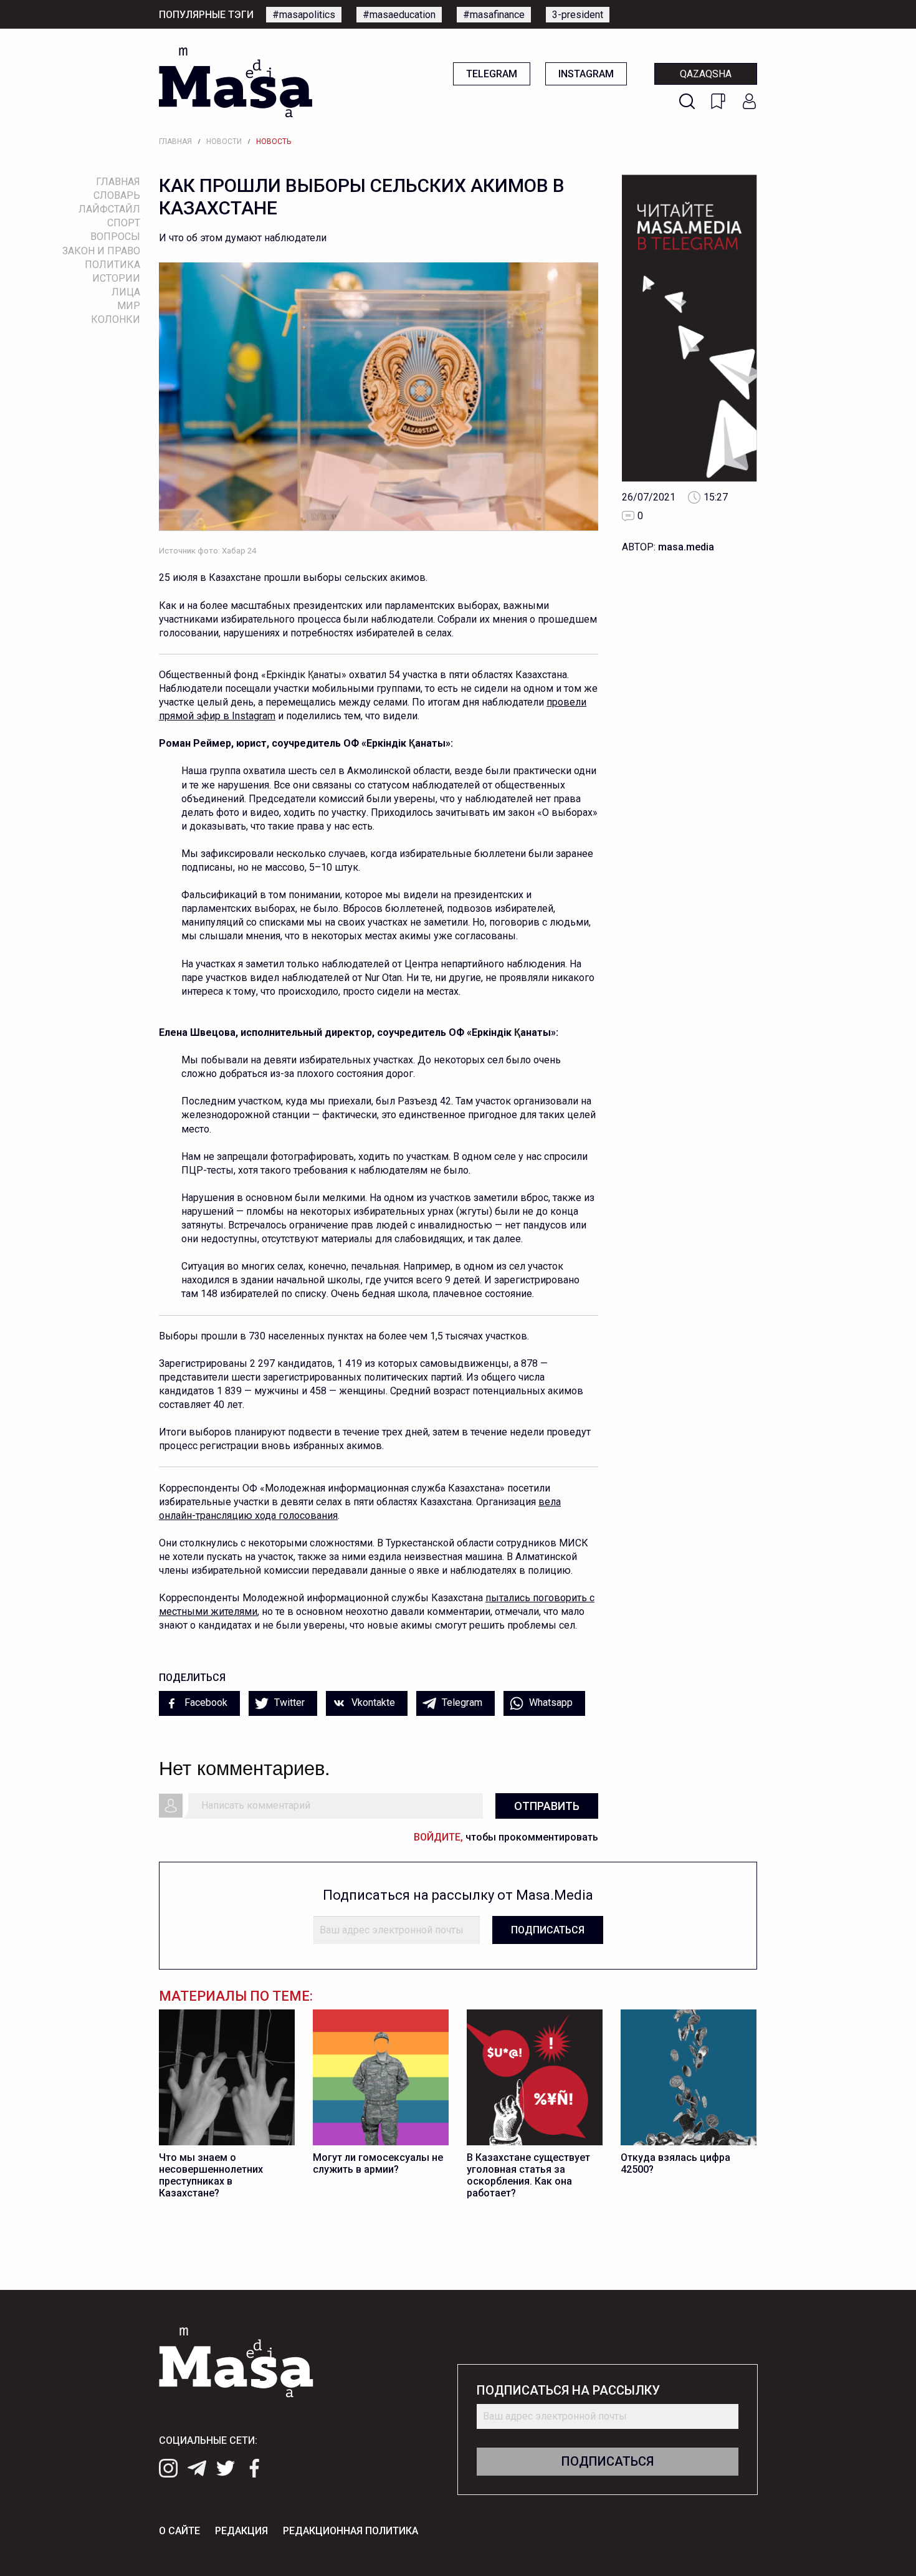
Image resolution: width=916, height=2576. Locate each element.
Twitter (288, 1702)
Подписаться (547, 1930)
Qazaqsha (706, 74)
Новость (273, 141)
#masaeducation (399, 15)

-=-=-

Problem: Could you output all of the entries above exactly? Leave the pictures out.

Response below:
Image resolution: width=916, height=2576. Locate each element.
Twitter (288, 1702)
Подписаться (547, 1930)
Qazaqsha (706, 74)
Новость (273, 141)
#masaeducation (399, 15)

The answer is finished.